Legal basis: Art. 6(1)(b) GDPR — necessary for multi-user account management.
Stored in: Neon DB (Frankfurt, Germany — EU).
Retention: Duration of team membership; deleted upon team removal or account closure.
Session Recording Data (Beta)
Data processed: If enabled by the Controller, records click events and scroll interactions on the Controller's website pages. No keystroke data is captured.

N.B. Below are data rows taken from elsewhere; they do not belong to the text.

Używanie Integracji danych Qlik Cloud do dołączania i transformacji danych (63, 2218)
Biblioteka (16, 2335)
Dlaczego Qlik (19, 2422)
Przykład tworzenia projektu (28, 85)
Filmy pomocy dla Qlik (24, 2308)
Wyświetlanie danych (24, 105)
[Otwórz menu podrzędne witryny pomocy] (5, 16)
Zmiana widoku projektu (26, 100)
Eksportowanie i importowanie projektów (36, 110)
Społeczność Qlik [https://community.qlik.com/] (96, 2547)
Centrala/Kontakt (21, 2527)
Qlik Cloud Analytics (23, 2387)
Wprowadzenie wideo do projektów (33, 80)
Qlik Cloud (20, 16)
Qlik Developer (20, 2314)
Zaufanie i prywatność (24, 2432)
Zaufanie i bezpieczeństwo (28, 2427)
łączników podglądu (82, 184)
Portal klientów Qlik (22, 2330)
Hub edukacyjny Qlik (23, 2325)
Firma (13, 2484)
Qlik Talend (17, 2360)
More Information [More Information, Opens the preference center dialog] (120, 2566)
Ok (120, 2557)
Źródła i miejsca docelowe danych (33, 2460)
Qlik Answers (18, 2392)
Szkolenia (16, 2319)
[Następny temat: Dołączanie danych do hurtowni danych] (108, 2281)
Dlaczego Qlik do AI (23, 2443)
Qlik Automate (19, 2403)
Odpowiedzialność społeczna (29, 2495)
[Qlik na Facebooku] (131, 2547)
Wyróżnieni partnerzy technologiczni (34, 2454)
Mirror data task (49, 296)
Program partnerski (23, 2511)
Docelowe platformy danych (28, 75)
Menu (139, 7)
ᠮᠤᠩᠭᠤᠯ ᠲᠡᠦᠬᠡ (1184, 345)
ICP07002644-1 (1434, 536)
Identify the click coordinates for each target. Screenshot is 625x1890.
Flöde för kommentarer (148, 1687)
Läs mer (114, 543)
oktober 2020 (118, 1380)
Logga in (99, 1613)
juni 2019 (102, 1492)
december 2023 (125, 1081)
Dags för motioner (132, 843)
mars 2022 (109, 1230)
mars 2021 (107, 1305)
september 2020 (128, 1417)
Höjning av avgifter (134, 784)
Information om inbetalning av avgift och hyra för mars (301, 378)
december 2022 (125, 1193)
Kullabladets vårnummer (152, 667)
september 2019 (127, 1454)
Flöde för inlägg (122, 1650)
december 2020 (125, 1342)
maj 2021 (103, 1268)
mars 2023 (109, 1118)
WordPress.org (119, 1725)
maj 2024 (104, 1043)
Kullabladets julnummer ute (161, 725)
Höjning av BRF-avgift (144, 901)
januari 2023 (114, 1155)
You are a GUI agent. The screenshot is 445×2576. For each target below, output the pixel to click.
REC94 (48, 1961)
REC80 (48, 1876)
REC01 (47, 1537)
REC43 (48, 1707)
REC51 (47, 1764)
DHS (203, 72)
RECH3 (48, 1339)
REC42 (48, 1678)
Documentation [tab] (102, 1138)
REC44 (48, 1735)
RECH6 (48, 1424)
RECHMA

Session recordings are stored only for sites where the Controller explicitly enables this feature.
Legal basis: Art. 6(1)(f) GDPR — legitimate interest of the Controller in understanding user experience, subject to user opt-in mechanism.
Note: This is a Beta feature, currently disabled by default. Controllers bear responsibility for informing their own users of session recording per Art. 13/14 GDPR.
Retention: 30 days (Pro), 90 days (Business), 365 days (Enterprise).
5. Consultation & Approval
5.1 Data Protection Officer (DPO)
No DPO appointed (not required — Art. 37 thresholds not met). Privacy queries handled by: our contact form
5.2 Supervisory Authority
Polish supervisory authority: Urząd Ochrony Danych Osobowych (UODO)
Website: uodo.gov.pl
5.3 Data Subject Views
This DPIA is publicly available at humankey.io/legal/dpia per Art. 35(9). We invite feedback from data subjects, civil society organizations, and privacy advocates. Contact: our contact form
6. Review & Maintenance
| Initial Version | 1.0 (February 2026) → 1.1 (March 2026) |
| Review Frequency | Annual (every February) or when material changes occur |
| Next Review Date | February 2027 |
| Responsible Person | Tymoteusz (Founder, Data Controller) |
Triggers for Re-Assessment: New data types collected, change in legal basis, data breach, supervisory authority inquiry, technology upgrade affecting privacy, or complaints from data subjects.
7. Conclusion
✅ DPIA OUTCOME: Processing is GDPR-compliant and may proceed.
- Risk to data subjects: LOW
- Legitimate interest: JUSTIFIED (content protection, traffic analytics)
- Safeguards: ADEQUATE (pseudonymization, encryption, data minimization, retention limits)
- Rights compliance: IMPLEMENTED (access, erasure, portability, rectification)
- Transparency: ACHIEVED (privacy policy, DPIA published, sub-processors disclosed)
Contact: Questions or objections regarding this DPIA? Email our contact form or write to the Polish supervisory authority (UODO).
This DPIA complies with GDPR Article 35, ICO guidelines, and WP29 Guidelines on DPIAs (wp248rev.01). Version 1.1 approved by Data Controller: Tymoteusz (March 2026).